This is an appeal against the Ruling of the Federal High Court, Abuja delivered by A. I. Chikere J. on the 4th day of March, 2005.

The facts of the case are briefly stated as follows; The Plaintiff/Appellant claimed to have been given a letter of offer otherwise called a letter of Grant/Conveyance of approval dated 4th January, 1995 for Plot Nos, 216, 217, 218, 219, 225, 226, 227 and 228 within Wuye District, Abuja. The Plaintiff/Appellant also claimed that he wrote a letter of acceptance to that offer and forwarded it to the 2nd Respondent but could not commence any meaningful development on the plots because infrastructures were not yet in place. However, on site inspection of the plots on 18th October 2000, the Appellant’s Solicitors and staff discovered that the 4th Respondent have taken possession of a part of the plots and were digging foundation with the intention of commencing development. Thereafter, the Plaintiff/Appellant instituted this action at the trial Court challenging the validity of the allocation of the plots to the 4th Respondent by the 1st- 3rd Respondents.
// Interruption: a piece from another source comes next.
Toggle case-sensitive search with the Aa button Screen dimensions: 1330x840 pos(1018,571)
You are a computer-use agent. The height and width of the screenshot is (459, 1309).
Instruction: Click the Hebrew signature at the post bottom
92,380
The 1st-3rd Respondents raised a preliminary objection to the hearing of the suit on the ground that it is statute barred under Section 2(a) Public Officers Protection Act, Cap 379 LFN 1990 since the Plaintiff/Appellant’s cause of action arose on 18th October 2000 when he discovered that the plots were encroached. The Preliminary objection was upheld by the learned trial Judge.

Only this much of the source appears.